GIVEN TEXT:
Linda Bergkvist’s Furiae

Spoiled, by Linda Berkvist. See the close-up details here.

For the most part, CG art’s not really my thing. I love the surface of paper, the texture of layered paint. There are many techniques to fake this on the computer, but in the end, most CG art still feels a bit sterile and dead-eyed to me. But there are some masters whose digital paintings truly live and breathe; one such artist is Linda Bergkvist, known online as Enayla.

From cyberpunk landscapes to enchanted woods, there’s a story being told by every sensuous detail in Bergkvist’s paintings. Some characters look so compelling that I wish there was more than just one painting; that there was a book, movie or comic where I could get to know them better. I wonder how much of a backstory Berkgvist creates as she paints.

Equally as fascinating as the images are the generous tutorials on Bergkvist’s site. She shares her secrets on how to paint eyes, how to mix skintones, how to create hair texture, and how to make brushes, and more. Even for someone who doesn’t paint, it’s interesting to see her paintings in unfinished form as she explains their completion step by step.

Bottom: “On Saturdays.” Top: Details from “Rëzay” and “Is this what we’re coming to?”

Bergkvist has recently revisited the “analog world” to create some stunning masks in papier mache, which she models on this page. More of my favorite images after the jump!


These Woods

Ladies of London

17 Responses to “Linda Bergkvist’s Furiae”

  1. Jon Munger Says:

    I’ve read all of her articles up on CGSociety. I’d also suggest looking at Michael Komarck. He’s more of your traditional fantasy artist, but he does all his work CG as well, and really has mastered the tools. I have no idea how he pulls most of his pieces off.

DO THIS:
Answer these questions using the post on Linda Bergkvist above.
1. What name is Bergkvist known by online?
2. In what material did she make her recent masks?
3. Which artist does Jon Munger suggest looking at?

ROWS:

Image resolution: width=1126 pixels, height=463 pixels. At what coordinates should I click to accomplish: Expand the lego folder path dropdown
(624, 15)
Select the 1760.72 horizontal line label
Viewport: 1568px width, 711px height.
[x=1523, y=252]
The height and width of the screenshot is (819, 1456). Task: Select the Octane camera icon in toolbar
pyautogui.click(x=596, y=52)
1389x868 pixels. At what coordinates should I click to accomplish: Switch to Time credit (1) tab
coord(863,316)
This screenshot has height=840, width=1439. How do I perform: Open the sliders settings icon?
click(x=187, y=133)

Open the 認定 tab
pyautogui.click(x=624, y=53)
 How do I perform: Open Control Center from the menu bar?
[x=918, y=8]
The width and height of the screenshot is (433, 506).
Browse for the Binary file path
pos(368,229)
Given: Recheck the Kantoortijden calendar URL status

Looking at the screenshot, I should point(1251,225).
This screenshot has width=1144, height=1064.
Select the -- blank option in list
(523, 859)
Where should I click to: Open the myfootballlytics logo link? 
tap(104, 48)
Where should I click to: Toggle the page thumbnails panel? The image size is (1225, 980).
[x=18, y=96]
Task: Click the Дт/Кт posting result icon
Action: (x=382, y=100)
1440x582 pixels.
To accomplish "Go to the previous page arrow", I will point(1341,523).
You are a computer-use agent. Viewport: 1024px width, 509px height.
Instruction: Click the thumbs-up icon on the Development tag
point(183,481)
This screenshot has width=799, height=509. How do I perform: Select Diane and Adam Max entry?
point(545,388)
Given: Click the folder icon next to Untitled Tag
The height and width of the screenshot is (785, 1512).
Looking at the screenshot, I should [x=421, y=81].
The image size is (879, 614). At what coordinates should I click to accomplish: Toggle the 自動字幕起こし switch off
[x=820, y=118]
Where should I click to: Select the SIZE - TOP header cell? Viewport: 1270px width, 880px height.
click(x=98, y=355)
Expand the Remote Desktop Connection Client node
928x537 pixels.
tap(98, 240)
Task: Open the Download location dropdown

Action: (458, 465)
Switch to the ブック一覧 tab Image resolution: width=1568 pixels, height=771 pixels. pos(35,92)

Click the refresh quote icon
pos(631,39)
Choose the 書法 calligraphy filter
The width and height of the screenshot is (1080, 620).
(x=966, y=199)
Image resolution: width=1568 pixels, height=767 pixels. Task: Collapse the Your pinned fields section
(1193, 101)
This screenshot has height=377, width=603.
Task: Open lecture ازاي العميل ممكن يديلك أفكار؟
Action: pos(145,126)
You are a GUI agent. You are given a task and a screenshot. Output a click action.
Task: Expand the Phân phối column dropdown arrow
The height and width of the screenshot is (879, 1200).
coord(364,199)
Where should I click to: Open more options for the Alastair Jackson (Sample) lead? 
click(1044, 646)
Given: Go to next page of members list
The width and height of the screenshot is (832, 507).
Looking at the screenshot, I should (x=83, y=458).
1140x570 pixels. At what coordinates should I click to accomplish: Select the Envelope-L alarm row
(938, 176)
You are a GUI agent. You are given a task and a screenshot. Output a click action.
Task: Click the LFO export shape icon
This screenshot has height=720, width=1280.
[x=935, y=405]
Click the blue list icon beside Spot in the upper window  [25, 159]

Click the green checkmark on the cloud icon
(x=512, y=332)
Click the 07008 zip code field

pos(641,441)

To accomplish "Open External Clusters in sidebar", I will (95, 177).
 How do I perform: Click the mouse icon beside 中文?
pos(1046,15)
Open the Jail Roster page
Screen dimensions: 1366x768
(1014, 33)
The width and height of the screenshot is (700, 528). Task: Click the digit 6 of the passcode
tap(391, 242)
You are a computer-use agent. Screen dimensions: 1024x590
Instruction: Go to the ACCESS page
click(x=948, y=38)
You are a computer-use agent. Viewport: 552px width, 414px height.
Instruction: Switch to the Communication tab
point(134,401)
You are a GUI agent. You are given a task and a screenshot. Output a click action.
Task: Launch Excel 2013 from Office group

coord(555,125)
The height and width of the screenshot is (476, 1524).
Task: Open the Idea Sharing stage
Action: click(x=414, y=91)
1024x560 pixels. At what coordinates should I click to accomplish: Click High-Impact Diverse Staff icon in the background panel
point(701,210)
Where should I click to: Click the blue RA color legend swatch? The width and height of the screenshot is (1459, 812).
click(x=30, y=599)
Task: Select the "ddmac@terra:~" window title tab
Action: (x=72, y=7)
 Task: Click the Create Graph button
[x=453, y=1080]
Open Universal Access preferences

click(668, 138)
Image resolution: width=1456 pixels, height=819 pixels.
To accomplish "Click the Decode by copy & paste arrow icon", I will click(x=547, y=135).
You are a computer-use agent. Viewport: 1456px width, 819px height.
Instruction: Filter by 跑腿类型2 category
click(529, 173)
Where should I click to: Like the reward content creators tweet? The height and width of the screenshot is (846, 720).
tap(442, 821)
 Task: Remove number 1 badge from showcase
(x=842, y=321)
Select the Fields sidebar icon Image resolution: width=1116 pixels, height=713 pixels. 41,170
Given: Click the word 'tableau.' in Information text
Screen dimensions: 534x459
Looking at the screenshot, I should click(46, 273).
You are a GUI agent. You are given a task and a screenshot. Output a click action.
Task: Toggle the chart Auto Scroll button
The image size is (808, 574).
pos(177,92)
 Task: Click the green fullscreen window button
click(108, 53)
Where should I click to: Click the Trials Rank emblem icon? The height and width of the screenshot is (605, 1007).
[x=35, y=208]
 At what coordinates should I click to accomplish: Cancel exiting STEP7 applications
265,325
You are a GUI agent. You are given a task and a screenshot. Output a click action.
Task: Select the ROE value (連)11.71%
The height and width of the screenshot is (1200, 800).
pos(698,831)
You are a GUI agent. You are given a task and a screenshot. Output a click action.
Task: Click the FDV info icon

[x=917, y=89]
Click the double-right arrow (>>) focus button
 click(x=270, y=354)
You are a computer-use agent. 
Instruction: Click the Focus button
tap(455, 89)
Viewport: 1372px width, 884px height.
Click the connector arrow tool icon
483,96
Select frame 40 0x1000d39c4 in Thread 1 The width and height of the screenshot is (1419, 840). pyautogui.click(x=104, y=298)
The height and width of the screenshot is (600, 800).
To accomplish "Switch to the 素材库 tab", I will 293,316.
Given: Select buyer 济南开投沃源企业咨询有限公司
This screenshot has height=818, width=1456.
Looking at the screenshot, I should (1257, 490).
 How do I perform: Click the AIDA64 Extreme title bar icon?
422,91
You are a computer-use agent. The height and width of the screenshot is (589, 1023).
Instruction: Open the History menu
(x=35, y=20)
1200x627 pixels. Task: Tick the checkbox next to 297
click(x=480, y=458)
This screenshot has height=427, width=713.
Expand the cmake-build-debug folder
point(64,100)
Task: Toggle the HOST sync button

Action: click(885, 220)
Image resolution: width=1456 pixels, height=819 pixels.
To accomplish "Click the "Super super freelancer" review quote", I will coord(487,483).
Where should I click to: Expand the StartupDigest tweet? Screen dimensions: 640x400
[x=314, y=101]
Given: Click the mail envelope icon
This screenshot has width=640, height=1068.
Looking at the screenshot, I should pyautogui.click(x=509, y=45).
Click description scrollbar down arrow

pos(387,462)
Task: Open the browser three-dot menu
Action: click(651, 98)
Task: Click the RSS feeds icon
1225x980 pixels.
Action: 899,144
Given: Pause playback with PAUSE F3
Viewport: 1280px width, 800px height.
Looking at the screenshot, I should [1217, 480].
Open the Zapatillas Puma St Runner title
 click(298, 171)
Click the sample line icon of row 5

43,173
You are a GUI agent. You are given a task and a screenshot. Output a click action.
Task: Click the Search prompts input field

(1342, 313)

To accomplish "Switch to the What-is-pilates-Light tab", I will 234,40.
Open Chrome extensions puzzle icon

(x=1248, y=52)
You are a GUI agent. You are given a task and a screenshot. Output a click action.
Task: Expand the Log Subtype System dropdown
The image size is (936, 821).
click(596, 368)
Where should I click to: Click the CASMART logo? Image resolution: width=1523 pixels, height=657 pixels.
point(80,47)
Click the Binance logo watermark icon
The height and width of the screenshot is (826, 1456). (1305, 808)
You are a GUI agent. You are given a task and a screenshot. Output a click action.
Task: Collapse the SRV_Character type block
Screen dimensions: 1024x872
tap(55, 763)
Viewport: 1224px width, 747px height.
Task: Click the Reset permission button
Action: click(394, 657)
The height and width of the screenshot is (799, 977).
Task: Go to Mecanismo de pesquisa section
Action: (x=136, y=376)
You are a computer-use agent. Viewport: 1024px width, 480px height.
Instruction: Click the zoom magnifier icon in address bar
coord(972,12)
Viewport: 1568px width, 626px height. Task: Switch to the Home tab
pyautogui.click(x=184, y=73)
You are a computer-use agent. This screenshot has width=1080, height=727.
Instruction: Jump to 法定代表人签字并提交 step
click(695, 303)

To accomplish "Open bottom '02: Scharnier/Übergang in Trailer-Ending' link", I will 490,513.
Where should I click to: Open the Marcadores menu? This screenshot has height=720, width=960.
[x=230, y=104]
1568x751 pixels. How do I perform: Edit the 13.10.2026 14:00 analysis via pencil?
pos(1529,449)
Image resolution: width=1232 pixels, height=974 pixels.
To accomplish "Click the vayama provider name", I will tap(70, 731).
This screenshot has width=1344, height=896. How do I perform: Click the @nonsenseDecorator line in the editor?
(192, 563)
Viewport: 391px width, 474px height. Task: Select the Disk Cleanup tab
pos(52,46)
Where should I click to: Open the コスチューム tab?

COMPLETE ANSWER:
1. Enayla
2. Papier mache
3. Michael Komarck